**Given request:**
Count the lines in the records that contain the string "height" and reply with only that number.

────

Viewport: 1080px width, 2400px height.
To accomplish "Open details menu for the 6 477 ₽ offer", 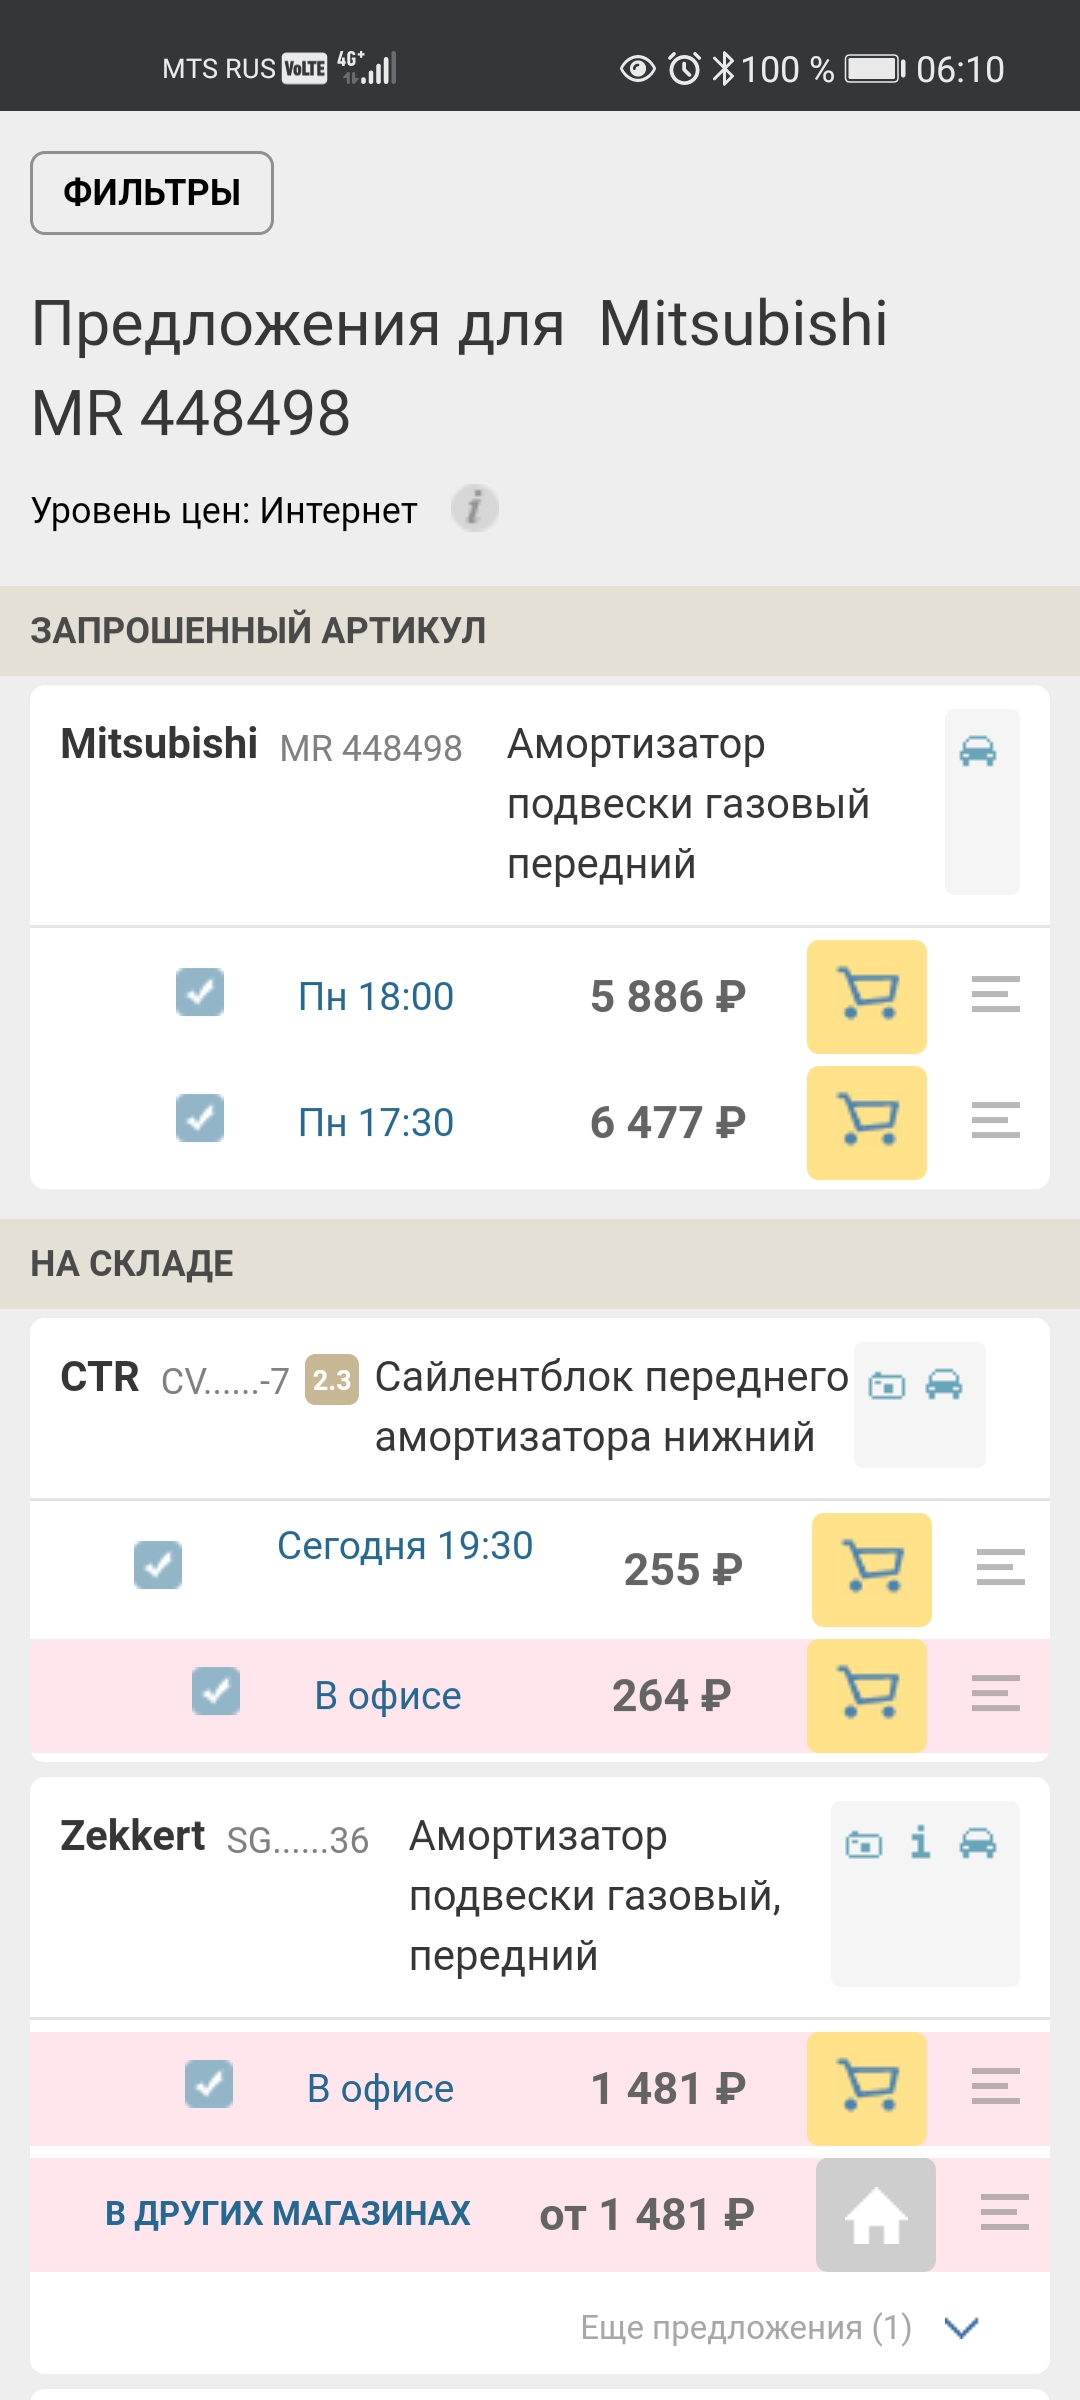I will pyautogui.click(x=995, y=1121).
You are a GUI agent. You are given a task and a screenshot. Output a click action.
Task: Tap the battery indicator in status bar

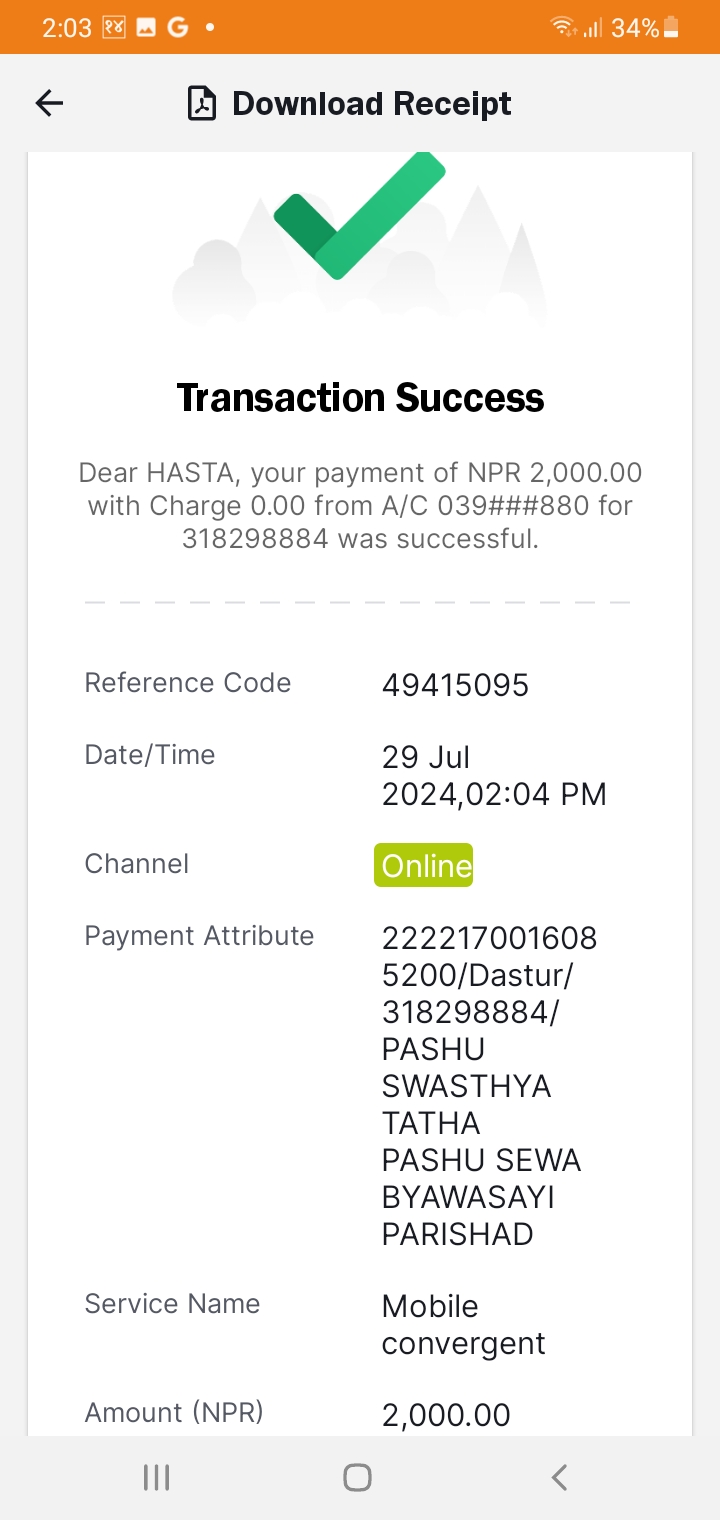[x=671, y=28]
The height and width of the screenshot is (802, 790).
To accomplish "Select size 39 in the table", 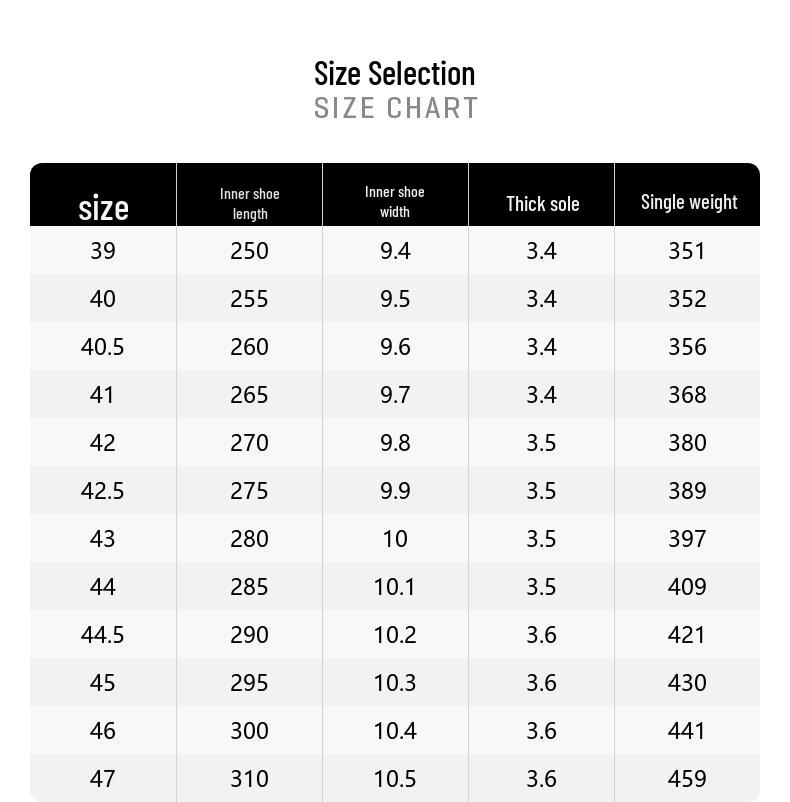I will [x=103, y=251].
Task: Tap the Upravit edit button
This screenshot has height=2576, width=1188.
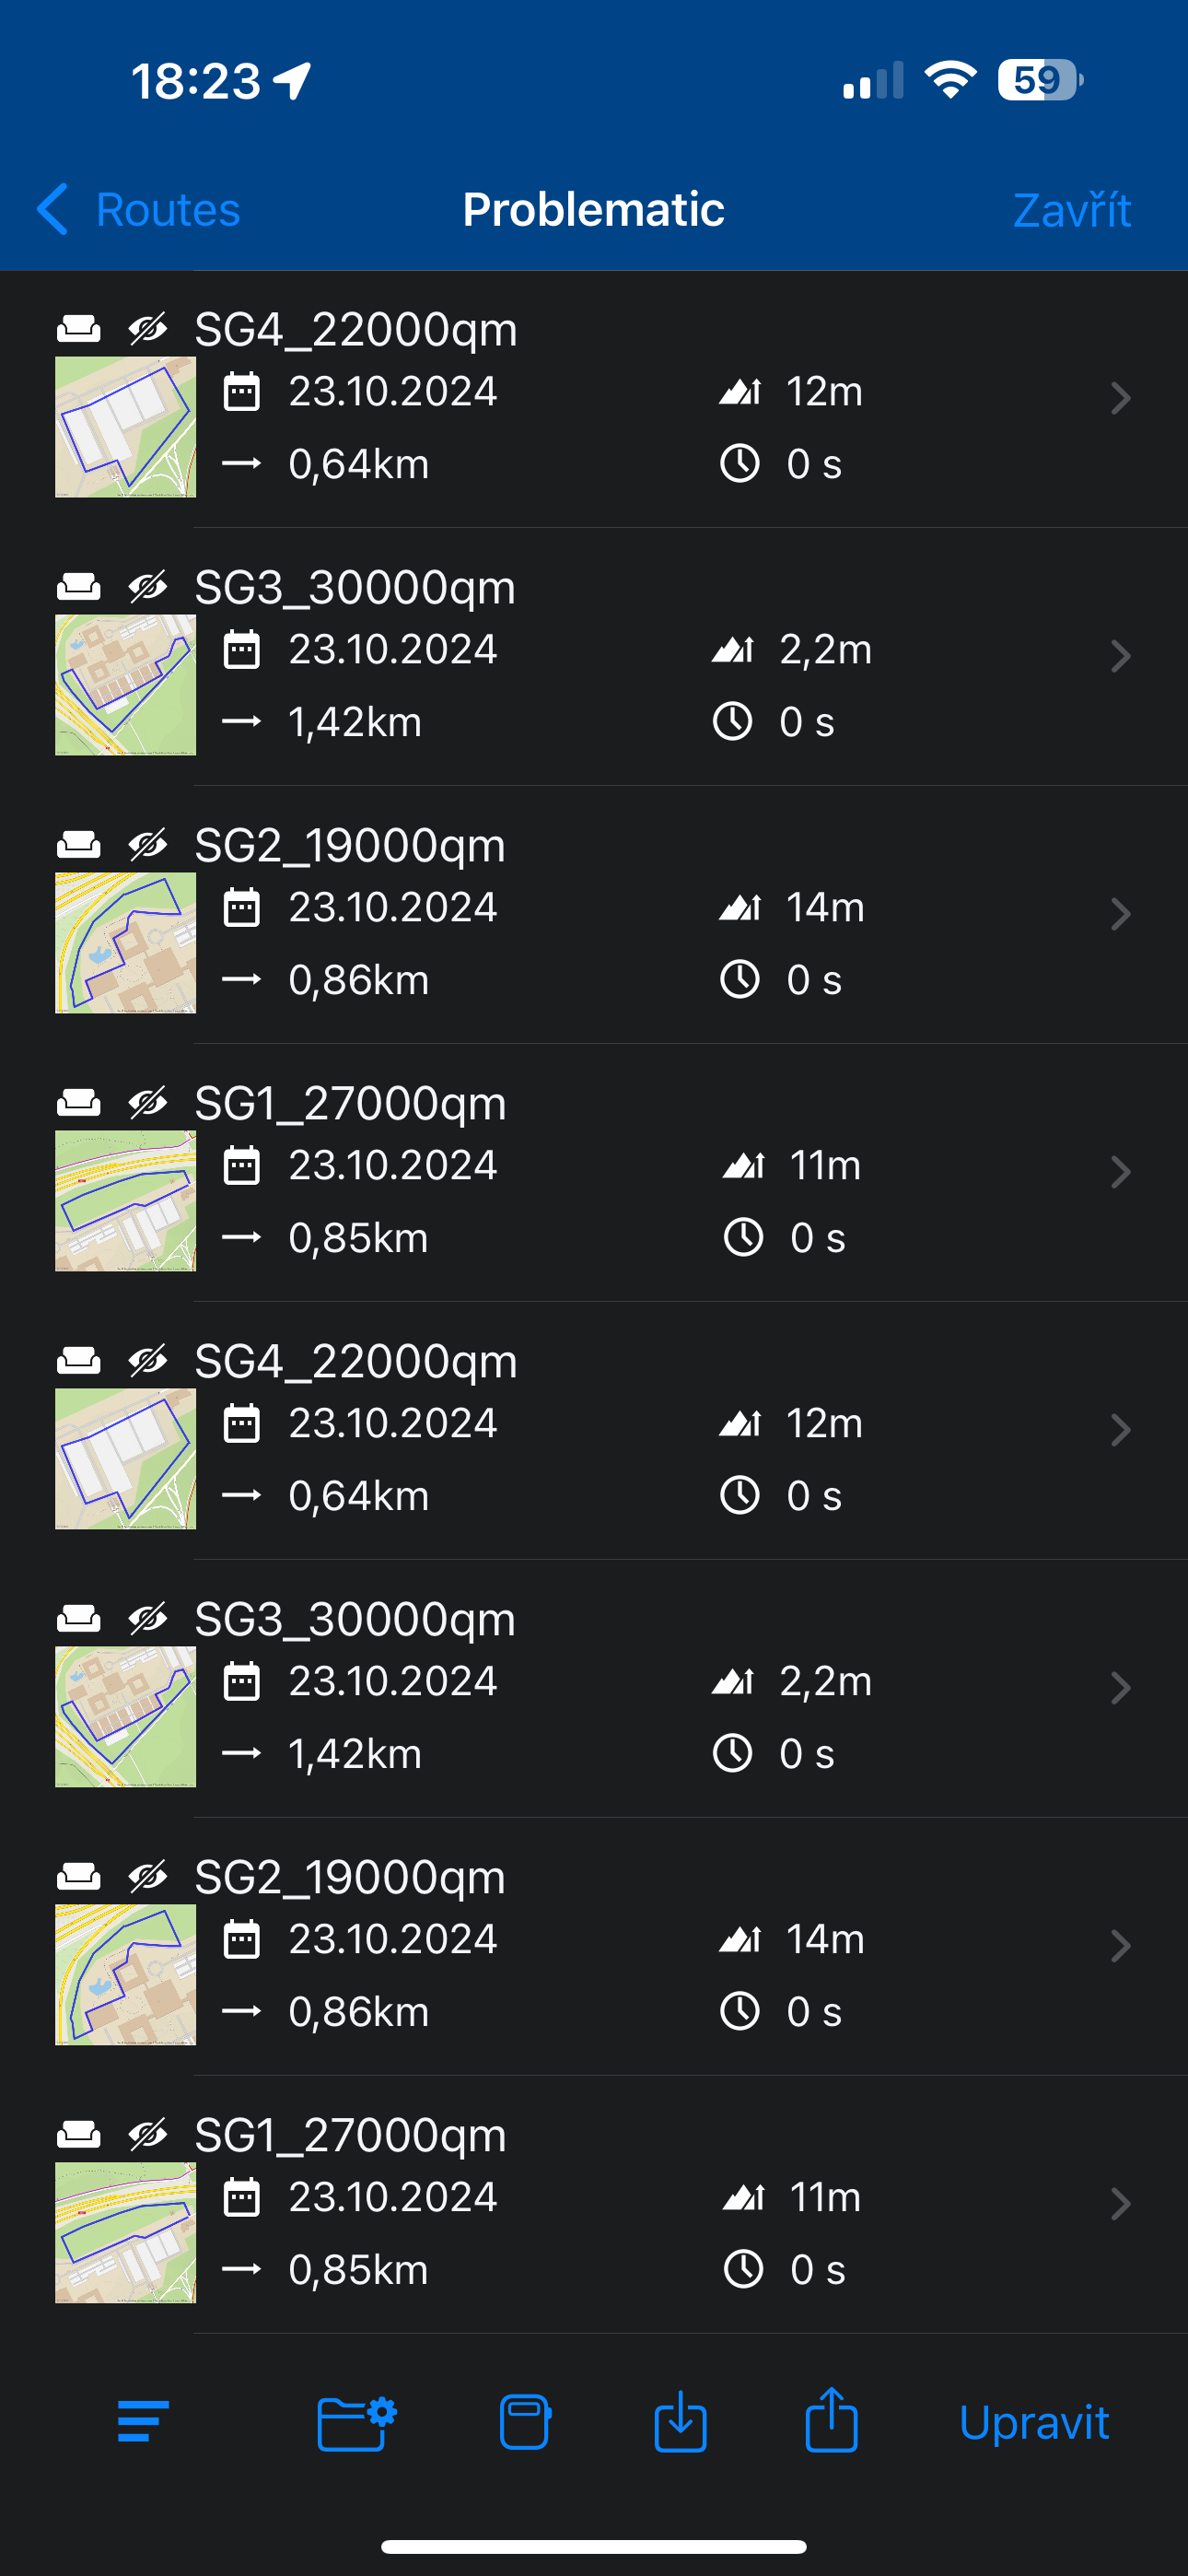Action: click(1033, 2422)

────

**Result of this task:**
3